Nova linha de crédito atende recuperação de pasto degradado no Mato Grosso

Pecuaristas de Mato Grosso estão animados com a aprovação de uma nova linha de crédito disponibilizada pelo Fundo Constitucional do Centro-Oeste (FCO). O recurso atenderá produtores que querem recuperar áreas de pasto degradado.

Desde 2005 a área ocupada com pasto em Mato Grosso se manteve praticamente estável. Houve um incremento de apenas cem mil hectares, sendo que nos últimos três anos não foram registrados avanços. Desde então as pastagens ocupam cerca de 25,8 milhões hectares, pelo menos 34% estão degradados.

O pecuarista Luiz Carlos Meister é dono de uma fazenda em Acorizal, na baixada cuiabana. Ele planeja fazer a recuperação total de 150 hectares degradados e reforçar a adubação de outros 300. O gasto total será de R$ 270 mil, dinheiro que deve ser financiado.

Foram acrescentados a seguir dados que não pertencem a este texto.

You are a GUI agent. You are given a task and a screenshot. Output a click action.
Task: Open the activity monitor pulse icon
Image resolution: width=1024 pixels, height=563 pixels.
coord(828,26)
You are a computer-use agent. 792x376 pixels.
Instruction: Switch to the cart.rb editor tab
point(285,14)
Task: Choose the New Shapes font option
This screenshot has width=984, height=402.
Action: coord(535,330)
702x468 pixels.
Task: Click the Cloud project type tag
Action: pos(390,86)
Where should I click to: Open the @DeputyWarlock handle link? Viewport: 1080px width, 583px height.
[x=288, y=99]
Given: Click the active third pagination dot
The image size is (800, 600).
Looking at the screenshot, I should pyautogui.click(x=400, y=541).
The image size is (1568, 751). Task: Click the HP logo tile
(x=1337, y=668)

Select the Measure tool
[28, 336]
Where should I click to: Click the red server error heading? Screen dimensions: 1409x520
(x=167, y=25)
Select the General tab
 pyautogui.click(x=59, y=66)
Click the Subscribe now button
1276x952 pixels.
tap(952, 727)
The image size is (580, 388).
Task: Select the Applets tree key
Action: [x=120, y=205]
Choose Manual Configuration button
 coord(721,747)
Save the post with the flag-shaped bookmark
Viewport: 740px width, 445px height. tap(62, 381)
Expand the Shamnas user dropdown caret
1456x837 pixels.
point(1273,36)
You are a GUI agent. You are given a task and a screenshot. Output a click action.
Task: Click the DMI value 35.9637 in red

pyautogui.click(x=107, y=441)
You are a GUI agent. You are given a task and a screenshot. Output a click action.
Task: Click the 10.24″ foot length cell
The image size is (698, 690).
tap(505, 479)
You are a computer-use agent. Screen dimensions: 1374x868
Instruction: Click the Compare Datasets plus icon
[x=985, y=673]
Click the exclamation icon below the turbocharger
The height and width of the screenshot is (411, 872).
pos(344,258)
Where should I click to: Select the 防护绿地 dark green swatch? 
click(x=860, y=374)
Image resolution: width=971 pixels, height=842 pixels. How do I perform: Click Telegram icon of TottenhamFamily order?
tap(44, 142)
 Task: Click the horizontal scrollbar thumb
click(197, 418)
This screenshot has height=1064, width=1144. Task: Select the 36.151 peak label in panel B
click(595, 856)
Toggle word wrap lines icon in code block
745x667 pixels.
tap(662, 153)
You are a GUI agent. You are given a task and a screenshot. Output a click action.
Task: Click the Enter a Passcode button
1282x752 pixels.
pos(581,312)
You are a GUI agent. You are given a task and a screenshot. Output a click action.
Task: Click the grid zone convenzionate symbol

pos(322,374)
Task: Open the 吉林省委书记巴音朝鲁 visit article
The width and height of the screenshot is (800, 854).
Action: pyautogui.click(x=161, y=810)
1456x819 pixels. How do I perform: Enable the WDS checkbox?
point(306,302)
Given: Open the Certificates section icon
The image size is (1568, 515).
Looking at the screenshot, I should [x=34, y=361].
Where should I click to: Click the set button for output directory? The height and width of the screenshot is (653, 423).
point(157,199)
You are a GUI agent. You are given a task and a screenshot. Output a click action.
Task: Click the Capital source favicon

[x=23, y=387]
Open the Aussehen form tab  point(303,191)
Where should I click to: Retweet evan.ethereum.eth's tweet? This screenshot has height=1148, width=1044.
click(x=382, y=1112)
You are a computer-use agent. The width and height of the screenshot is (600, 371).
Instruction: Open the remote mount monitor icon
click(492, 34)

O produtor pode ser beneficiado pela nova linha de crédito do FCO. O recurso, contemplado pelo programa Agricultura de Baixo Carbono, poderá ser financiado em até 12 anos, quatro a mais do que o prazo máximo permitido anteriormente. A carência é de três anos e os juros variam de 4,2% a 7,2% ao ano para os pecuaristas adimplentes.

Para quem tem pendências, as taxas anuais vão de 6,75% a 8,75%. A medida atende a uma reivindicação do setor, que considerava o prazo de oito anos insuficiente para quitar o financiamento. A expectativa é de que o novo prazo ajude a melhorar o atual cenário das pastagens existentes no Estado.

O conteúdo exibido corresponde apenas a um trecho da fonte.